▶ Stored data:

-----

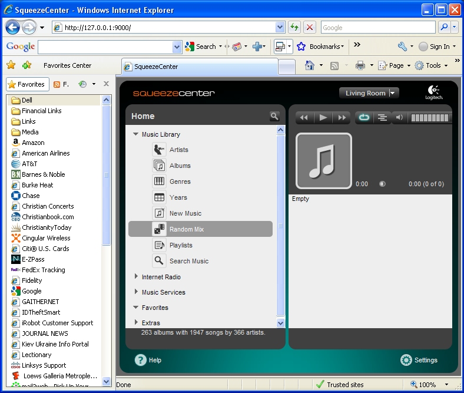
Task: Click the fast-forward button in the player
Action: click(x=342, y=118)
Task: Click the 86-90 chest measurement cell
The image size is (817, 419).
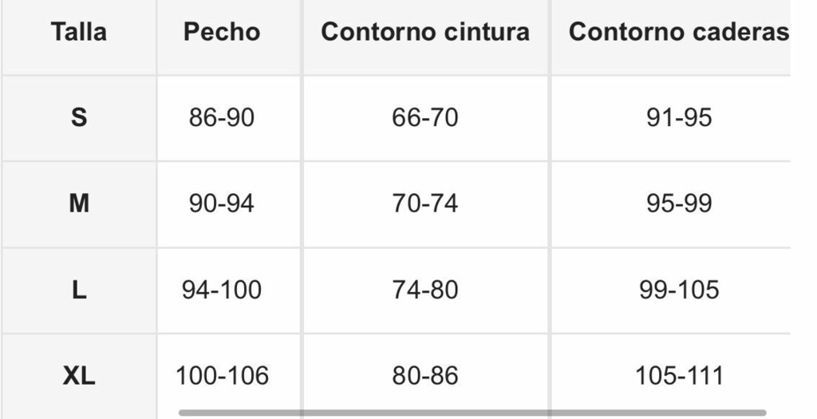Action: coord(222,118)
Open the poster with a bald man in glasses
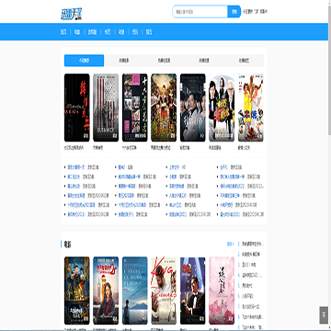The height and width of the screenshot is (331, 331). (222, 108)
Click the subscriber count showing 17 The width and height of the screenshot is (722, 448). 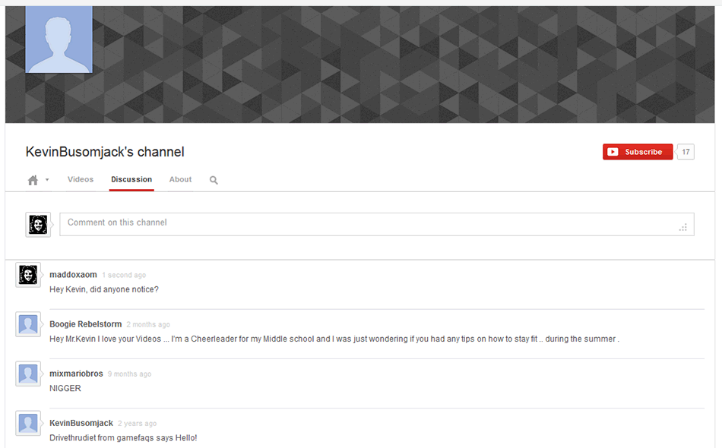point(686,152)
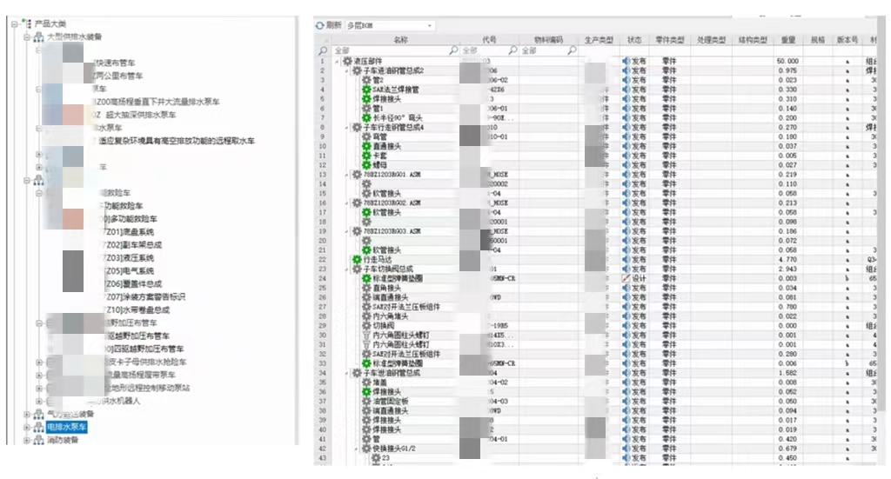
Task: Collapse the 子车进油钢管总成2 row
Action: [x=347, y=70]
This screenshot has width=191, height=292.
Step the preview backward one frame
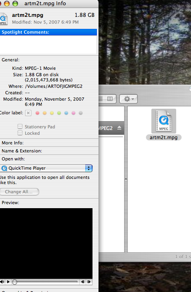(x=83, y=282)
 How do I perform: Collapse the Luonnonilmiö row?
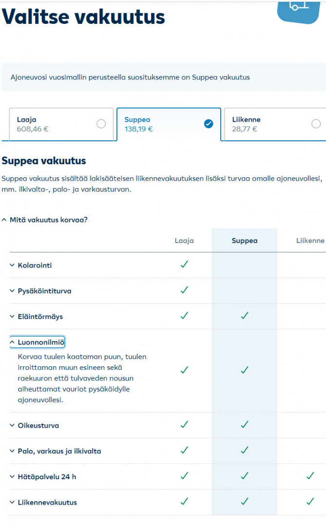pyautogui.click(x=40, y=342)

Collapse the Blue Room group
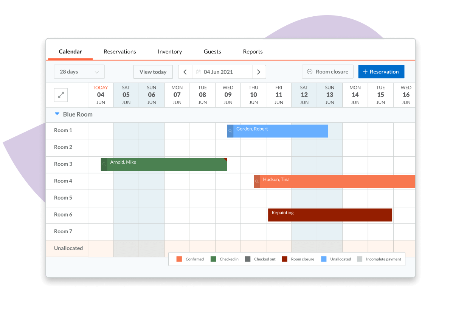point(57,114)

-----

▶ TASK TO COMPLETE: Working from the line with "Step the preview backward one frame" down through the last line of the records, give every line again exactly, but no pictures.

▶ WORKED SOLUTION:
Step the preview backward one frame
(x=83, y=282)
 How do I perform: Collapse the Luonnonilmiö row?
pyautogui.click(x=40, y=342)

Collapse the Blue Room group
point(57,114)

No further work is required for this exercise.